As I sit, I hear the girl's muffled screams from the Mush Room inside the main building again. Her screams send shivers of anger down my spine this time.
Waltraud and Ogier must enjoy torturing her, laughing at her and buzzing her over and over again.
Don't even think about it, Alice, my inner voice warns me. You're not meant to save other people's lives. You're just a mad girl trying to avoid shock therapy at best.
I fist my hands and clench my teeth when the girl screams again. This could have easily been me. Each time she screams, I remember the unexplained visions of poor children asking for a loaf of bread. Did Lewis mean he couldn't save them? The regret in his eyes was unmistakable. Do I want to regret not saving the girl in the Mush Room now? Do I want to regret not saving myself?
I can't. I am no hero, but I just can't stand witnessing someone's unjustified punishment.
"Stop it!" I scream at Waltraud and Ogier from behind the wall. "Stop torturing her!" My voice seems louder than I can handle. A surge of electricity runs through my veins, and I can feel the pain of the Mush Room's instruments already. "Stop torturing her!" I repeat, pounding on the ground.
I still can stop. Maybe Waltraud hasn't heard me. But I am stubborn and I can't tolerate the screams. I throw boulders at the walls.
The screaming stops.
A few minutes later, the main door to the garden springs open. Waltraud stands in front of me, slapping her prod on her thick palms. A smirk, ten miles wide, illuminates her face.
"You were saying something, Alice?" she asks as Ogier approaches me. "I knew you couldn't play your game long enough."
The grin on Ogier's face deserves an Oscar for the Most Stupid Portrayal of Evil. He keeps grinning at me with such joy while Waltraud handcuffs me to send me down to the Mush Room—and it's not the Cheshire's evil grin.
I don't care anymore. I will stay my ground, and say what I feel is right, even if I am mad.
"So, you're mad after all," Waltraud grunts. "You still believe in Wonderland. You believe in it so much you're willing to exchange places with a girl you don't know in the torture room."
"Why don't you shut up and just finish this," I grunt back.
"Do you know I tricked you into this?" Waltraud lights up a cigarette. "I had to make the girl scream her best so you'd hear it. We weren't really treating her that bad. I knew you think you're born to save lives. Foolish you." She laughs and high-fives Ogier.
They pull me down and usher me along the corridor leading to the torture room. My lips begin to slightly shiver at the taste of the coming pain I know so well. The Mushroomers on both sides bang the bars of their cells again. "Alice. Alice. Alice!"
At the room's entrance, Waltraud's phone buzzes.
She checks the number and grimaces. "It's Dr. Truckle," she mumbles, and picks up.
Waltraud listens for a while, her lips twitching and her face dimming. She hangs up finally and stares disappointedly at me.
"You're very lucky, Alice," she says. "Dr. Truckle is sending you for further examination outside the asylum."
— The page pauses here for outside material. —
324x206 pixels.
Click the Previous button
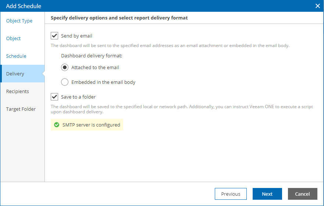point(231,194)
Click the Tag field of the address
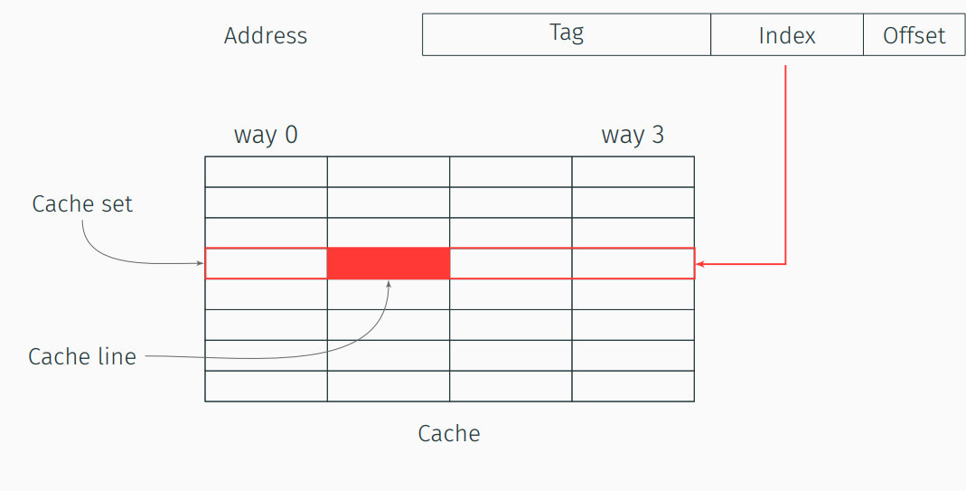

A faint smile lines my lips. This must be the Pillar. Something has come up. A new mission, maybe? I am baffled at how happy I am. Who was I fooling for the past six days? I am addicted to this. I am addicted to leaving the asylum, addicted to the madness in the outside world. I am addicted to saving lives.
Waltraud unties me, her lips pursed. "Go get dressed now. But remember, when you come back, your brain is mine. I'll mush it into mushed potatoes with ketchup made of your blood!"